Peppa Pig, a pandemic favorite, has American children acting British

July 20, 2021

California kindergartner Dani stunned her parents in May when she addressed her mom, who said she was going to the eye doctor, in a polished British accent: “Mummy, are you going to the optician?”

“And we were like, ‘the what?’ ” says Dani’s father, Matias Cavallin. “That’s like a college-level word,” he says. “At least, I wasn’t using it.”

The culprit? A wildly popular English cartoon about a preschooler pig named Peppa, reports The Wall Street Journal.

Like five-year-old Dani, children nationwide have binge-watched “Peppa Pig” over the past year. They are emerging from the pandemic with an unusual vocabulary and a British accent just like the show’s namesake character.

The Peppa Effect, as some parents call it, already had some children snorting like pigs and using cheeky Britishisms before the pandemic. Then lockdowns sent screen-time limits out the door, and children gorged on the cartoon in a silo away from their usual social interactions—amplifying the effect.

Matias Cavallin, a public-relations manager in El Cerrito, California, stumbled upon the cartoon at the start of the pandemic. He concluded that it was a sweet family show that would keep Dani busy as his wife went to the office and he juggled working from home.
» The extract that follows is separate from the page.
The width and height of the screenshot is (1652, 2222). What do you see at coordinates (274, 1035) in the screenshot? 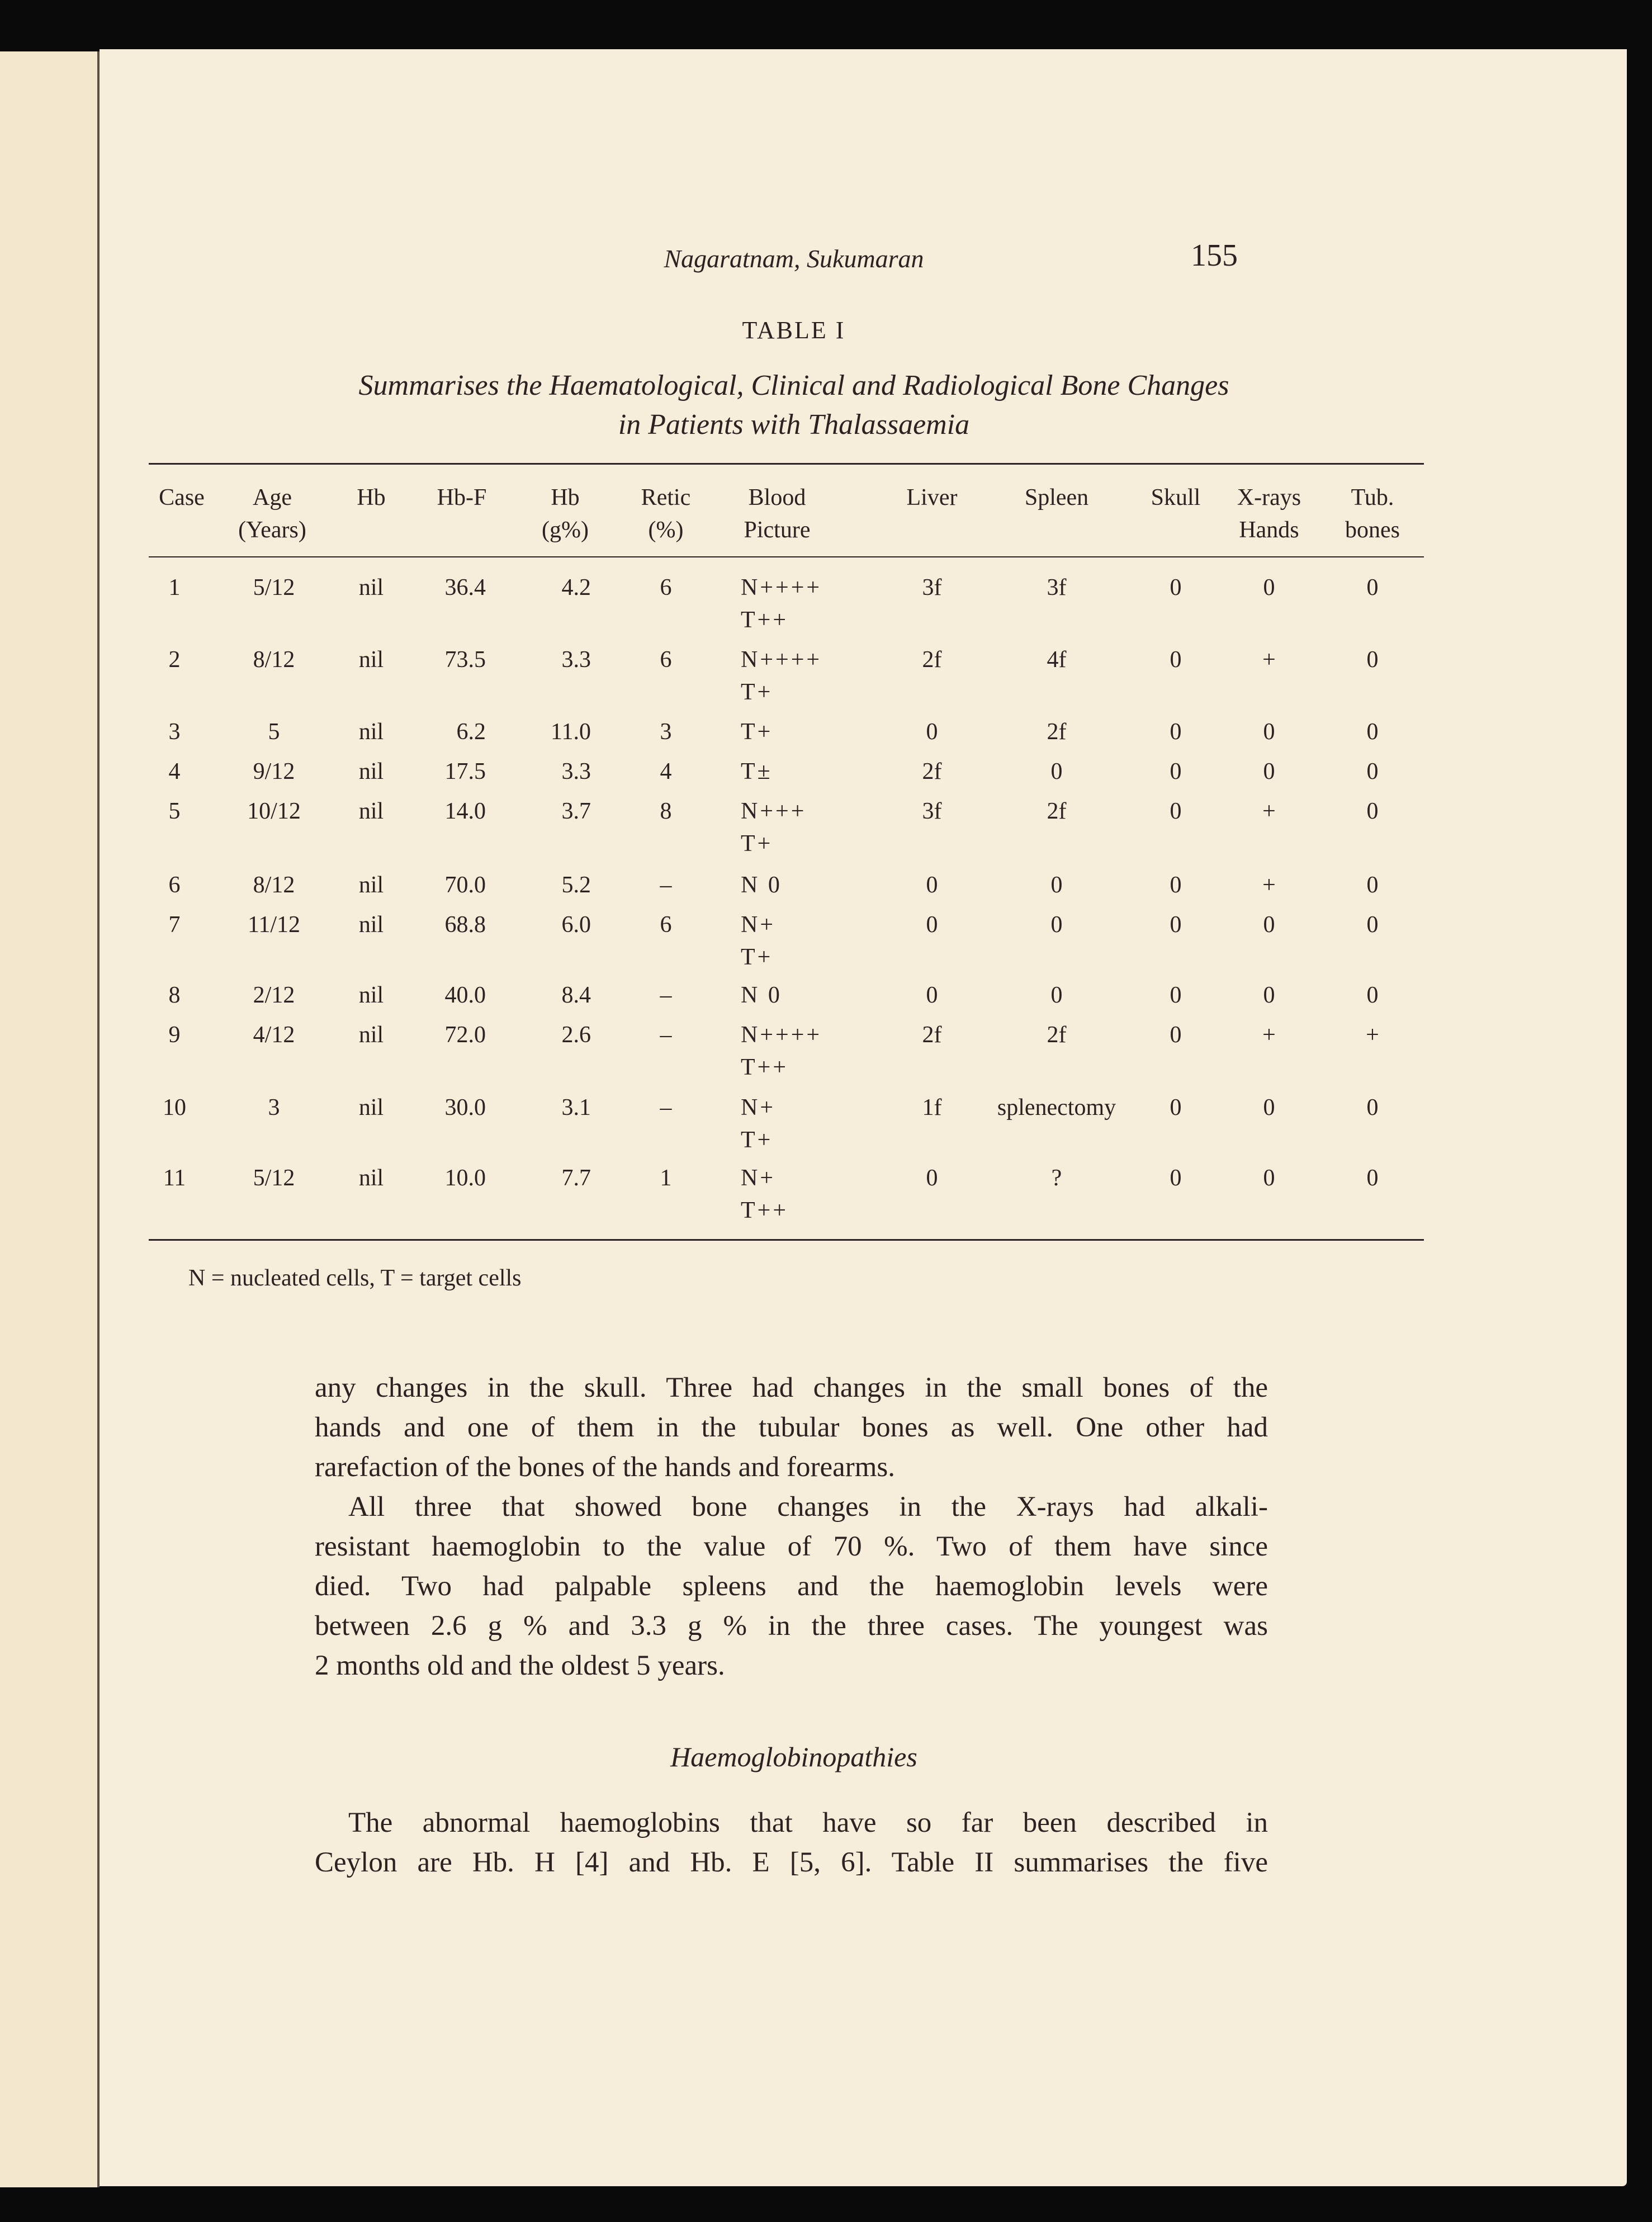
I see `table-cell-age: 4/12` at bounding box center [274, 1035].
“It was almost like a happy accident at a time when I was trying to find a pseudo babysitter during Zoom meetings,” he says. “It was either Peppa Pig or no work.”

As a result, Cavallin says, he went from papa to “Daddy,” said in the British way. His daughter calls the gas station the “petrol station” and cookies “biscuits,” and when he’s holding a cup of coffee, Dani asks him, “Are you having tea now?”

He says that Dani’s grandparents—immigrants from Argentina who mostly speak Spanish—quip, “We don’t understand her to begin with, and now she’s speaking British?”

Parrot Analytics, an entertainment consulting firm that tracks demand for TV shows based on factors such as how frequently they are streamed and discussed online, said “Peppa Pig” retained its spot as the world’s second-most in-demand children’s cartoon for the 12 months ending February, after “SpongeBob SquarePants.” Overall, it jumped to the world’s 50th most in-demand show of any kind, from the 103rd the previous year. The show was first released in 2004.

“Young Peppa fans see her as a friend…and, as we do with friends that we admire, pick up some of their characteristics,” Peppa Pig owner Entertainment One said in a written statement. “Imitation is the sincerest form of flattery,” it added.

Some parents say the show made their children more accepting of younger brothers, because Peppa has one, too. Many used the show’s differences as teaching points.

In December, six-year-old Aurelia insisted on the British holiday traditions of wearing a crown and baking mince pies for “Father Christmas,” says her mother, Lauren Ouellette, in North Scituate, Rhode Island. “It gave us room to explore something new. Is Father Christmas the same guy as Santa? And why is he called that?” she says.

Aurelia throws around phrases like, “Can we turn the telly on?” A reference to the water closet instead of the bathroom initially threw off Ms. Ouellette. “I was like, ‘Where did she learn that from? Was she on the Titanic in a past life?’ ” she told The Wall Street Journal.

All became clear when they watched the show together a week later.